Set task:
Could you repeat the lines from the line with "Activate the drawing" up to and including the line with "will (348, 26)."?

(Target position records)
#####

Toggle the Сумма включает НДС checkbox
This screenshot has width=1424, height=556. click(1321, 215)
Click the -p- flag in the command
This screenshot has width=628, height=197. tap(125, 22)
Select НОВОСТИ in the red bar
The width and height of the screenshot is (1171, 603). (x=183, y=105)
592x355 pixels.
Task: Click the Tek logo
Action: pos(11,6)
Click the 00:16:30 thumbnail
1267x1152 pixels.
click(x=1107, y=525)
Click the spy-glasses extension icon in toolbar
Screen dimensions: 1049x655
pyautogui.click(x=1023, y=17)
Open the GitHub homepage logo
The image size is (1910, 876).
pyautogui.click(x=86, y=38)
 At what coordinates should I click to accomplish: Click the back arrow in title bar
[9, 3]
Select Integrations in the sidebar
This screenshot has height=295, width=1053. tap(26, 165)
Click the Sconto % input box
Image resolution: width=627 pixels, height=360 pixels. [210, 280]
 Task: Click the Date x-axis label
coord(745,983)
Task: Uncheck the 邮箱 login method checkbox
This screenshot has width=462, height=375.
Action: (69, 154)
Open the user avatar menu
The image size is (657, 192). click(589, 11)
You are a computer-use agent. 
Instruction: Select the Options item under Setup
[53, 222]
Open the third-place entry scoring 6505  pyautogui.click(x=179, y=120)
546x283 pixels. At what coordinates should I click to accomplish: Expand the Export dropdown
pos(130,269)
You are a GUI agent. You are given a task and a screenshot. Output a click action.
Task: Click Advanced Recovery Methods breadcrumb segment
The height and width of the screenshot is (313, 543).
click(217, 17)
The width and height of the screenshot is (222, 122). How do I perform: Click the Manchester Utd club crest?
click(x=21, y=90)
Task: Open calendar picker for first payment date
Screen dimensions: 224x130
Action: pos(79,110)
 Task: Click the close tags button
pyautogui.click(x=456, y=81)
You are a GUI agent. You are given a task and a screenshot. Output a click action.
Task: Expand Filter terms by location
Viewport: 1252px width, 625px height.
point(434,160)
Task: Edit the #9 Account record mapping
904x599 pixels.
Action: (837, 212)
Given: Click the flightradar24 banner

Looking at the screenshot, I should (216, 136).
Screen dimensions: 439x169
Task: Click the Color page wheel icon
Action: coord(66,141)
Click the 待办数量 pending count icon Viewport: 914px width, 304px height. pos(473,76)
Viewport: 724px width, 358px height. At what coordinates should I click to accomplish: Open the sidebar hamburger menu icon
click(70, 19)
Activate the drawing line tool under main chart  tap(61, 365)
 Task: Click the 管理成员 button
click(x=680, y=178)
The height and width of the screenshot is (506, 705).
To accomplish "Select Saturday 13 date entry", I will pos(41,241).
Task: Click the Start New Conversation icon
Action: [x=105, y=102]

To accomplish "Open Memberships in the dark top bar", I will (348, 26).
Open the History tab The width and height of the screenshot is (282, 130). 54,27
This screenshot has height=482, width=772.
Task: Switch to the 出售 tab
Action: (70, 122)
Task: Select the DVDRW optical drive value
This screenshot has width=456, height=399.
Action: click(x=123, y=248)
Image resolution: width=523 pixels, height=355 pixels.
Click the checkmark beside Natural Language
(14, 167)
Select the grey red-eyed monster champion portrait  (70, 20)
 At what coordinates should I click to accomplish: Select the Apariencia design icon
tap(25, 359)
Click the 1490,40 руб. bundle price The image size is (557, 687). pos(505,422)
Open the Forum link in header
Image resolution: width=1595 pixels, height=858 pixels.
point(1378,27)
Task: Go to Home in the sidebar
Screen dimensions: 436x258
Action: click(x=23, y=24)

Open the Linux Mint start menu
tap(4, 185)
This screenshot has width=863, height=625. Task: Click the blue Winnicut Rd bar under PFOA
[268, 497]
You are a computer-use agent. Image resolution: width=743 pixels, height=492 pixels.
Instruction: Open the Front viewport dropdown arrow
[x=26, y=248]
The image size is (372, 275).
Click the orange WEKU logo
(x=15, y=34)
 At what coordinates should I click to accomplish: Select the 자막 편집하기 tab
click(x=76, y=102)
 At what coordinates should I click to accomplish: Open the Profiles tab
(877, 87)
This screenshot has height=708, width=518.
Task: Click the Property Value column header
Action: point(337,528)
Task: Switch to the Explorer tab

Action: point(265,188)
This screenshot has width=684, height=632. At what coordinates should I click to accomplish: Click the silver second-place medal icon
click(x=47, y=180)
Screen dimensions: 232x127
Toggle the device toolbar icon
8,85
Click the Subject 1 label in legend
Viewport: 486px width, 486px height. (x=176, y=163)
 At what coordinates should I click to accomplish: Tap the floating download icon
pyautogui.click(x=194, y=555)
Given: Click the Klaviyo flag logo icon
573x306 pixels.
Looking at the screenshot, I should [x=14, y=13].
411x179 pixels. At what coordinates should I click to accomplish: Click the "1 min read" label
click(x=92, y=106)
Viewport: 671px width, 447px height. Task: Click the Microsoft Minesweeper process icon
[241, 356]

#####

The answer:
Activate the drawing line tool under main chart  tap(61, 365)
 Task: Click the 管理成员 button
click(x=680, y=178)
The height and width of the screenshot is (506, 705).
To accomplish "Select Saturday 13 date entry", I will pos(41,241).
Task: Click the Start New Conversation icon
Action: [x=105, y=102]

To accomplish "Open Memberships in the dark top bar", I will (348, 26).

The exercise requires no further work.